Con el tiempo he podido rememorar y descubrir lo estéril de los muchos años de un tipo de docencia recibida que me limité a imitar y trasladar a mis primeros alumnos. Un tipo de docencia “tradicional” que en absoluto está en desuso, por desgracia, donde prevalecen los contenidos y la superioridad del profesor en el aula. Un aula o territorio que se antoja propiedad intransferible del docente y donde no caben más alternativas que un libro de texto y unos exámenes memorísticos que adornarán las calificaciones finales.

La única frase que recuerdo con claridad de mi primeros años de escolarización, es aquella en la que un maestro me decía: “te tengo siempre in mente” con la que me demostraba cariño y ánimo para continuar mi afición a la lectura. El resto tiene ya poco de memorable, salvo alguna excepción que pude disfrutar con más edad. Y, así lo creo, no entiendo que este árido panorama se debiera a la desidia o mala fe, más bien faltaron otros referentes además de padecerse cierta incultura pedagógica.
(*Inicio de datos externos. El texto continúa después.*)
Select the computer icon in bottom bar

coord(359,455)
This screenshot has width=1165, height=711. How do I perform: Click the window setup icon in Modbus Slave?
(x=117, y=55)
Mas ahora no tenemos excusa.

Te tengo siempre

in mente

La buena noticia es que estamos siempre a tiempo de ser memorables, pese a los muchos o pocos alumnos que hayan pasado por nuestras aulas, aún quedan otros tantos que se merecen nuestra dedicación plena. Una entrega destinada a que nuestros alumnos aprendan disfrutando a la vez que alimentamos su deseo por saber más.